Incoming invitations to me from people I work with come in via my proton account. Those get saved to my proton calendar. Personal calendar items that I create myself, and want to keep private, I create on my Nextcloud calendar. On my laptops, I have the personal calendar in my NC calendar (obviously) and also have a link from my proton calendar so those items also show up in the NC calendar.
Similarly on Android, where the Fossify Calendar shows both (it can also have a device-only calendar if you want some items to only appear on the phone.
Thanks for describing your workflow. In understand, but I also see that you don’t really have/solve the usecase of putting invitations via email directly (with low effort) into your Nextcloud calendar. I would say that Proton is your main-calendar, no?
That’s correct. There’s basically a single group of people I communicate with via proton email, and all calendar invites come from individuals in that group. Those invites get automatically added to my proton calendar (still viewable - read only - in my NC calendar).

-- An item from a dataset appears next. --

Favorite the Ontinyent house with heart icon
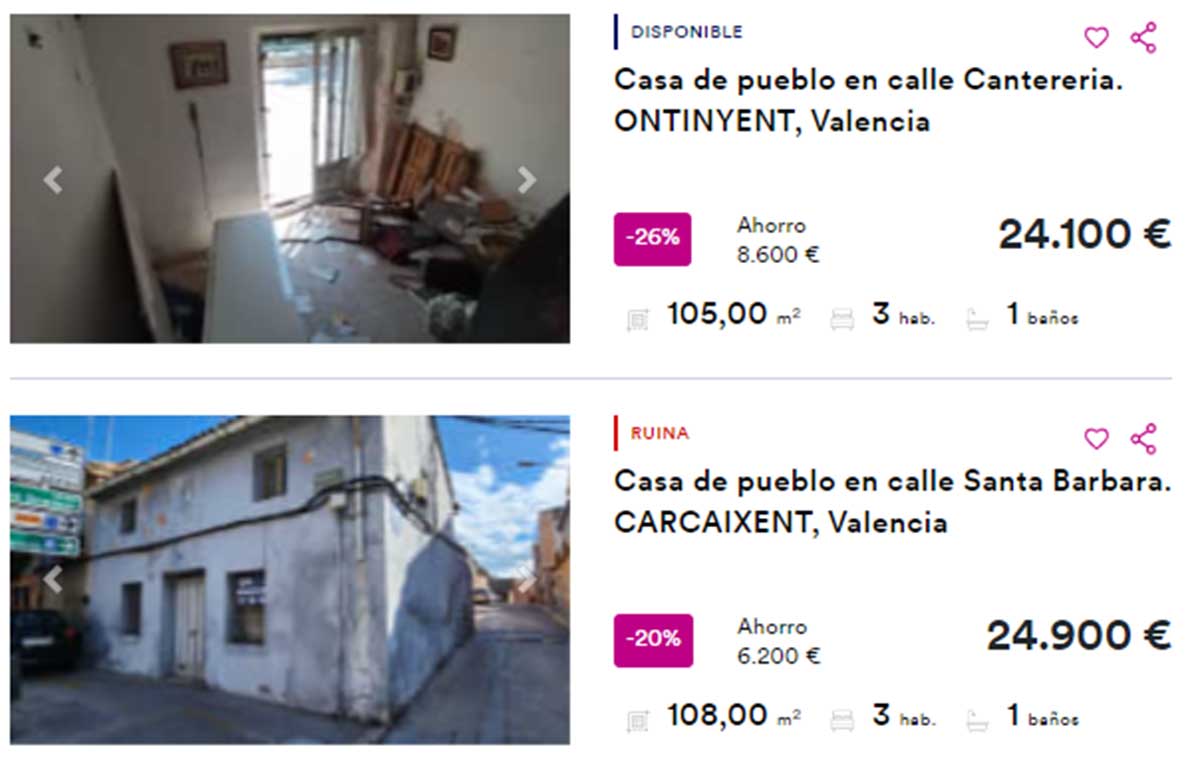Viewport: 1200px width, 761px height. click(1097, 38)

Every appointment I create for myself lives only in my NC calendar.
BTW I take weekly exports of my NC calendar and stash them separately just as a backup. I recently had a router go down and was without my NC until I got a spare router online. Worst case I would have imported that backup into proton as a temporary measure.
In my understanding, the email-provider should be transparent and not significant for that question.

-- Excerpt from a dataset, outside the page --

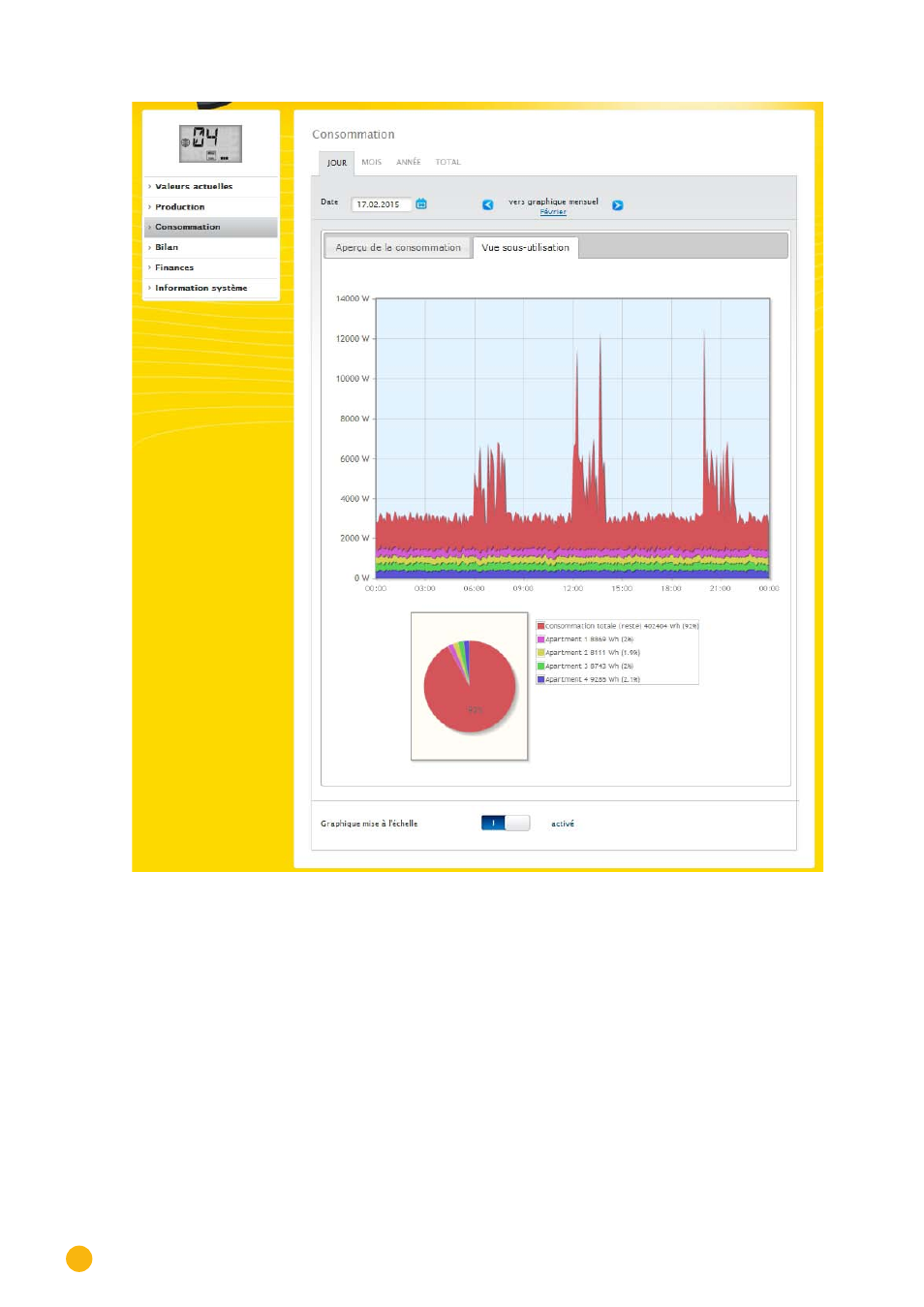The image size is (924, 1307).
Task: Click the Apartment 1 magenta legend square
Action: [540, 639]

Gmal as email-provider yes.
Isn’t it the apps that decide how invitations are handled? So if gmail is not configurable in the desired way, couldn’t I switch to a different app which handles invitations correctly?
Yes. I assume the Gmail app just does not ask you where the calendar is created and just uses the google calendar default.

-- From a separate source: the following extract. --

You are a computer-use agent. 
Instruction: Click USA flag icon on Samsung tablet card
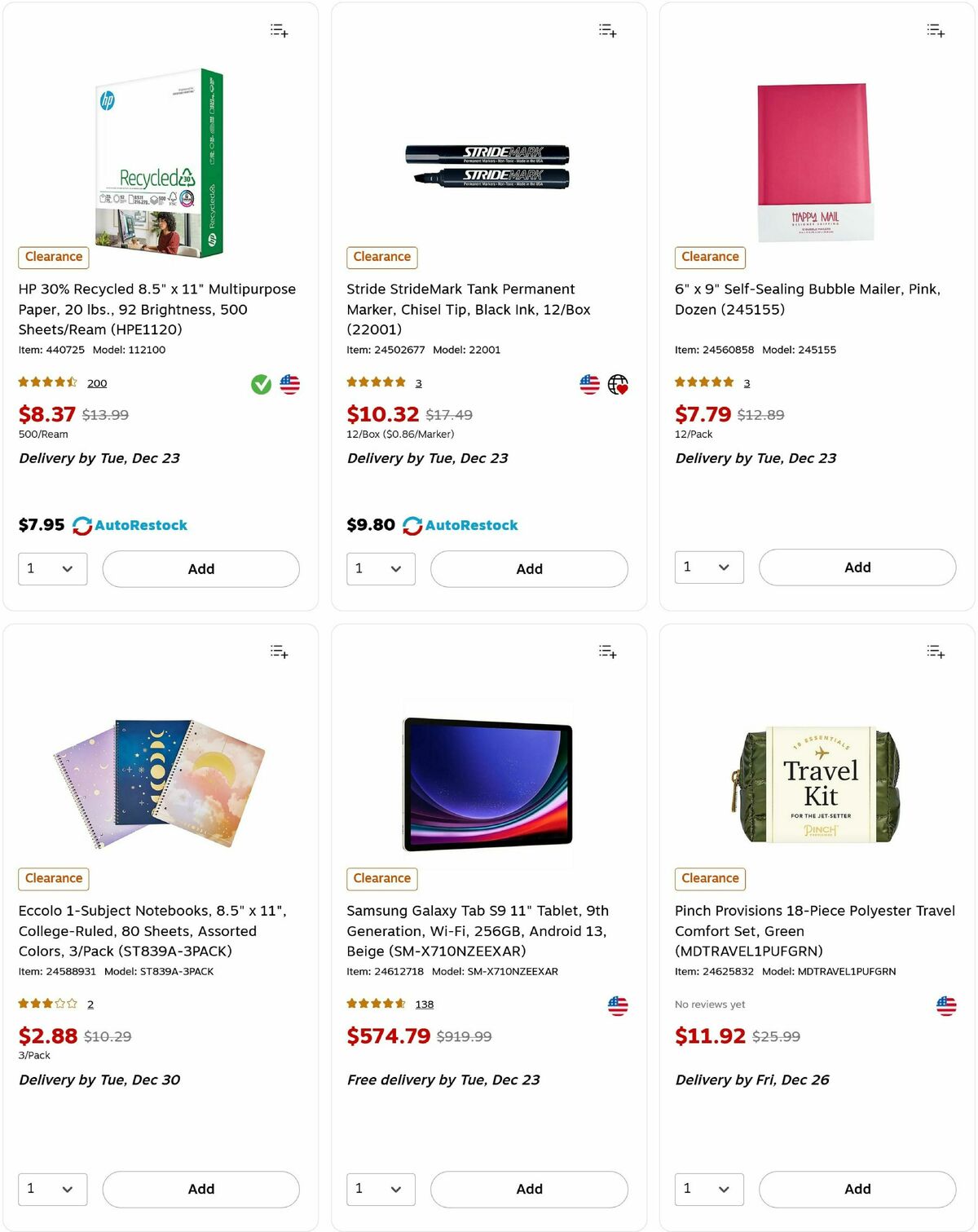click(618, 1005)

What happens when you try to open the attachment (it should contain an copy of the invitation)?
Hello @kesselb, that was a great question - because if open the attachment and THEN actually open it with the stock android calendar app, THEN I get to choose to which calendar specifically I want to add the appointment. I can then choose the Nextcloud calendar, which is then synced to my Nextcloud instance with DAVx5.
Awesome, that’s good enough for me. Thanks for the helpful question.
Now I just have to find a solution how to handle the invites when I use “full” webmail on the workstation. I will search the available extensions for the browser, perhaps there is some way to “link” the ics-files in the emails to the Nextcloud calendar in the browser as well.
Just to add to the possibilities my reaction. It is the email app on you phone that handles the email with the invitation. I use FairEmail which handles a lot of different account types including GMail. In an email with an invitation it has the buttons to Accept or Decline an invitation and it then offers you to choose from the calendars available on your phone.
For the web- solution:
Give nextcloud mail on your instance a try:
and there your G-mail account as an imap account.
Google apps like the mail-client on your android and the “web-apps” will never let you
go.
My Usecase is since 10 Yearss:
All PIM on my nextcloud instance
On Android Thunderbird ( prim. K9 ) stock Calender / stock Contacts via dav5x
On my workstations Thunderbird ( also with may g-mil account )
As Web interface the nextcloud web interface.
Never had hassle with that combination.